• **WORK INSTRUCTIONS**:
Pick out every line of the entries below where "toolbar" occurs, and copy those lines.

Stored items:
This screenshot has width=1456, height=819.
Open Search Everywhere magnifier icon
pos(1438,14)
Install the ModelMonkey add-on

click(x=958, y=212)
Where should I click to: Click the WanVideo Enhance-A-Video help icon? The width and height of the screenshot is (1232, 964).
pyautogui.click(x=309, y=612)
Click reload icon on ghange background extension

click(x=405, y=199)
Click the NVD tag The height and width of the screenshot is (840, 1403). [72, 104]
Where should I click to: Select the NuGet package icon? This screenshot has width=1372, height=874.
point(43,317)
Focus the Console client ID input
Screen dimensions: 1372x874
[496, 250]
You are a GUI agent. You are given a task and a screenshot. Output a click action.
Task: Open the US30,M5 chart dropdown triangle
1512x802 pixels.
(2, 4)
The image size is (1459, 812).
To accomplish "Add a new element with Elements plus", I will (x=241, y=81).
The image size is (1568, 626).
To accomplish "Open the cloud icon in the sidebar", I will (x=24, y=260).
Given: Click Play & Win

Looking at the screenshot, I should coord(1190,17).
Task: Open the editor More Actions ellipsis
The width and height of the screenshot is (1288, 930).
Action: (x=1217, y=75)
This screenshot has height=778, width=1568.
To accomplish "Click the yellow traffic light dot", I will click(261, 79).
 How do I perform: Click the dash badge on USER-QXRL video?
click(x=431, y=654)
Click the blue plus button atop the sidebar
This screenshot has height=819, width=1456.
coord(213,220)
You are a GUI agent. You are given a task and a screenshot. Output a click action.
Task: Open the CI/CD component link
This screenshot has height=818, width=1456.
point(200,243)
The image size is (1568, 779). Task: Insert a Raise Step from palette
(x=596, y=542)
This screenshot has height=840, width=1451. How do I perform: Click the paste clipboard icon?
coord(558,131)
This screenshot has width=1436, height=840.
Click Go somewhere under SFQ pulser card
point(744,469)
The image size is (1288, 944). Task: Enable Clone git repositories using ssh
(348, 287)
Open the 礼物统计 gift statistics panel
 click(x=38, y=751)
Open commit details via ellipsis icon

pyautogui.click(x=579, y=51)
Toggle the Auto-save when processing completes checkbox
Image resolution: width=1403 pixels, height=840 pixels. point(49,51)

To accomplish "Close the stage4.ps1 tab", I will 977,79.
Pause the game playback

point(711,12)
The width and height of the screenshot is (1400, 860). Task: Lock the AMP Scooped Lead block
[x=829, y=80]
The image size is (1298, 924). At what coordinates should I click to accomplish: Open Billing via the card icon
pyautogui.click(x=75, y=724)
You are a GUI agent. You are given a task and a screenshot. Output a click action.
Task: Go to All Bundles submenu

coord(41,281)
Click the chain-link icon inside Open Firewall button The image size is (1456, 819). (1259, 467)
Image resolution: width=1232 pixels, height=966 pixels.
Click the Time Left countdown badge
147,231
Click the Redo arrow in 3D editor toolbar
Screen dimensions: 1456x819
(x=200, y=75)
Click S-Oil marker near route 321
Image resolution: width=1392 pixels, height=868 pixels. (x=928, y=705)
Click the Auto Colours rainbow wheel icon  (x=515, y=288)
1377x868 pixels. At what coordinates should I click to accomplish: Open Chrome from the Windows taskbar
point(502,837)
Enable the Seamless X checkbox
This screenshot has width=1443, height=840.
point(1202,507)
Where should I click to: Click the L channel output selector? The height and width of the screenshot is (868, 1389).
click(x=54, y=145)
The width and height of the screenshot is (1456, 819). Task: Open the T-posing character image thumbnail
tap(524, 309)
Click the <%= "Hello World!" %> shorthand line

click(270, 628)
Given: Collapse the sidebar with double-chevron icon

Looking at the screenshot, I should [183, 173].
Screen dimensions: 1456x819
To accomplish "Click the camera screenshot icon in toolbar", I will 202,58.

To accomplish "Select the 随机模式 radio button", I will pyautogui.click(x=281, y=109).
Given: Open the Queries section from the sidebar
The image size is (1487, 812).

• **YOUR SOLUTION**:
Click the Redo arrow in 3D editor toolbar
To accomplish "Click the camera screenshot icon in toolbar", I will 202,58.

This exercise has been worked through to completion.